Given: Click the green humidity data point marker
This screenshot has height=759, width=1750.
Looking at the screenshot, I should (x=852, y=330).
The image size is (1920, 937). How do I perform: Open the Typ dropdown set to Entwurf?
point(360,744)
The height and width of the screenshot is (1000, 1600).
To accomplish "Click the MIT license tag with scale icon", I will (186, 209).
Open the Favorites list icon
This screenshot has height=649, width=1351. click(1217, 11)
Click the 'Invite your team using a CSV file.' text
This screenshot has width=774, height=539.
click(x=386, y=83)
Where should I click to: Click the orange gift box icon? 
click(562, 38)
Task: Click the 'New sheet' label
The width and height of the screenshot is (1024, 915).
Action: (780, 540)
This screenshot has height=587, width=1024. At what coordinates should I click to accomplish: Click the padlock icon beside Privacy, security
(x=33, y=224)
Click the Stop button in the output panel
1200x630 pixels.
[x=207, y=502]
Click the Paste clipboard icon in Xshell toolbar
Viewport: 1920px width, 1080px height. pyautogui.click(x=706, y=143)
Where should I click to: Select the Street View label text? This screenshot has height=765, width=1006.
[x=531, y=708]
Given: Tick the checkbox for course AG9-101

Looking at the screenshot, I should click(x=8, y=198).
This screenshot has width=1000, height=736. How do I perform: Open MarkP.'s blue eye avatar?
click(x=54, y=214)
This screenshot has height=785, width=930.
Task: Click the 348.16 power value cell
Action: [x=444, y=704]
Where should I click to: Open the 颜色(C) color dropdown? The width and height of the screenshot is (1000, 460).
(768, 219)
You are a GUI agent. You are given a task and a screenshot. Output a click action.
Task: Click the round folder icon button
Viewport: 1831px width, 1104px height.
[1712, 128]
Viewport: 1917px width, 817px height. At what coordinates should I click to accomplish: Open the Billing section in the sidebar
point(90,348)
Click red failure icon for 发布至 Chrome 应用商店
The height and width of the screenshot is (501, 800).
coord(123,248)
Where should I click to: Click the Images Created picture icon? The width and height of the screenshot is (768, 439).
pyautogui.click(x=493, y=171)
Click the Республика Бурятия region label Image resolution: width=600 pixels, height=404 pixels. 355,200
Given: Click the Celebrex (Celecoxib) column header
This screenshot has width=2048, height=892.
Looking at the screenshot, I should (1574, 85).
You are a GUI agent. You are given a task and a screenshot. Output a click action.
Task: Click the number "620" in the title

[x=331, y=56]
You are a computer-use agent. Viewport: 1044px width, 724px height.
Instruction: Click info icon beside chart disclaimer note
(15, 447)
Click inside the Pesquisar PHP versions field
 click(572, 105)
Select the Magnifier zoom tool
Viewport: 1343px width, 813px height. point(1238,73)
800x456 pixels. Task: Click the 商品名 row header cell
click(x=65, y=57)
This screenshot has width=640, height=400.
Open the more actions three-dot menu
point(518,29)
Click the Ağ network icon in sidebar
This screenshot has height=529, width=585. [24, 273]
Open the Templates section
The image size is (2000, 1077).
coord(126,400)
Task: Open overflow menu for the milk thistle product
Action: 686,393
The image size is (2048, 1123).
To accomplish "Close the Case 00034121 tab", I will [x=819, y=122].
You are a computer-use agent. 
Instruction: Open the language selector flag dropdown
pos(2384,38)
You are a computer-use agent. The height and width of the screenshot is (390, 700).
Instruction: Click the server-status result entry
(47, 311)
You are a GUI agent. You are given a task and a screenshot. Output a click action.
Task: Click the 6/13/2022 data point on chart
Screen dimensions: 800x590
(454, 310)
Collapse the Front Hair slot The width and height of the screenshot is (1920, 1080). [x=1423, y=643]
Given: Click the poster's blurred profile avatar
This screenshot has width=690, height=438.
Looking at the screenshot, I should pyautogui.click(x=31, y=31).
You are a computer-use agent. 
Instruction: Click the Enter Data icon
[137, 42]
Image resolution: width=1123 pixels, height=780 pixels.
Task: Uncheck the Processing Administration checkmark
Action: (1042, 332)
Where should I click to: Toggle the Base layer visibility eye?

■ Stated problem
Format every line of the data above as a JSON array of strings, one string per line, omitting blank lines.

■ The response
[
  "Given: Click the green humidity data point marker",
  "This screenshot has height=759, width=1750.",
  "Looking at the screenshot, I should (x=852, y=330).",
  "The image size is (1920, 937). How do I perform: Open the Typ dropdown set to Entwurf?",
  "point(360,744)",
  "The height and width of the screenshot is (1000, 1600).",
  "To accomplish \"Click the MIT license tag with scale icon\", I will (186, 209).",
  "Open the Favorites list icon",
  "This screenshot has height=649, width=1351. click(1217, 11)",
  "Click the 'Invite your team using a CSV file.' text",
  "This screenshot has width=774, height=539.",
  "click(x=386, y=83)",
  "Where should I click to: Click the orange gift box icon? ",
  "click(562, 38)",
  "Task: Click the 'New sheet' label",
  "The width and height of the screenshot is (1024, 915).",
  "Action: (780, 540)",
  "This screenshot has height=587, width=1024. At what coordinates should I click to accomplish: Click the padlock icon beside Privacy, security",
  "(x=33, y=224)",
  "Click the Stop button in the output panel",
  "1200x630 pixels.",
  "[x=207, y=502]",
  "Click the Paste clipboard icon in Xshell toolbar",
  "Viewport: 1920px width, 1080px height. pyautogui.click(x=706, y=143)",
  "Where should I click to: Select the Street View label text? This screenshot has height=765, width=1006.",
  "[x=531, y=708]",
  "Given: Tick the checkbox for course AG9-101",
  "Looking at the screenshot, I should click(x=8, y=198).",
  "This screenshot has width=1000, height=736. How do I perform: Open MarkP.'s blue eye avatar?",
  "click(x=54, y=214)",
  "This screenshot has height=785, width=930.",
  "Task: Click the 348.16 power value cell",
  "Action: [x=444, y=704]",
  "Where should I click to: Open the 颜色(C) color dropdown? The width and height of the screenshot is (1000, 460).",
  "(768, 219)",
  "You are a GUI agent. You are given a task and a screenshot. Output a click action.",
  "Task: Click the round folder icon button",
  "Viewport: 1831px width, 1104px height.",
  "[1712, 128]",
  "Viewport: 1917px width, 817px height. At what coordinates should I click to accomplish: Open the Billing section in the sidebar",
  "point(90,348)",
  "Click red failure icon for 发布至 Chrome 应用商店",
  "The height and width of the screenshot is (501, 800).",
  "coord(123,248)",
  "Where should I click to: Click the Images Created picture icon? The width and height of the screenshot is (768, 439).",
  "pyautogui.click(x=493, y=171)",
  "Click the Республика Бурятия region label Image resolution: width=600 pixels, height=404 pixels. 355,200",
  "Given: Click the Celebrex (Celecoxib) column header",
  "This screenshot has width=2048, height=892.",
  "Looking at the screenshot, I should (1574, 85).",
  "You are a GUI agent. You are given a task and a screenshot. Output a click action.",
  "Task: Click the number \"620\" in the title",
  "[x=331, y=56]",
  "You are a computer-use agent. Viewport: 1044px width, 724px height.",
  "Instruction: Click info icon beside chart disclaimer note",
  "(15, 447)",
  "Click inside the Pesquisar PHP versions field",
  " click(572, 105)",
  "Select the Magnifier zoom tool",
  "Viewport: 1343px width, 813px height. point(1238,73)",
  "800x456 pixels. Task: Click the 商品名 row header cell",
  "click(x=65, y=57)",
  "This screenshot has width=640, height=400.",
  "Open the more actions three-dot menu",
  "point(518,29)",
  "Click the Ağ network icon in sidebar",
  "This screenshot has height=529, width=585. [24, 273]",
  "Open the Templates section",
  "The image size is (2000, 1077).",
  "coord(126,400)",
  "Task: Open overflow menu for the milk thistle product",
  "Action: 686,393",
  "The image size is (2048, 1123).",
  "To accomplish \"Close the Case 00034121 tab\", I will [x=819, y=122].",
  "You are a computer-use agent. ",
  "Instruction: Open the language selector flag dropdown",
  "pos(2384,38)",
  "You are a computer-use agent. The height and width of the screenshot is (390, 700).",
  "Instruction: Click the server-status result entry",
  "(47, 311)",
  "You are a GUI agent. You are given a task and a screenshot. Output a click action.",
  "Task: Click the 6/13/2022 data point on chart",
  "Screen dimensions: 800x590",
  "(454, 310)",
  "Collapse the Front Hair slot The width and height of the screenshot is (1920, 1080). [x=1423, y=643]",
  "Given: Click the poster's blurred profile avatar",
  "This screenshot has width=690, height=438.",
  "Looking at the screenshot, I should pyautogui.click(x=31, y=31).",
  "You are a computer-use agent. ",
  "Instruction: Click the Enter Data icon",
  "[137, 42]",
  "Image resolution: width=1123 pixels, height=780 pixels.",
  "Task: Uncheck the Processing Administration checkmark",
  "Action: (1042, 332)",
  "Where should I click to: Toggle the Base layer visibility eye?"
]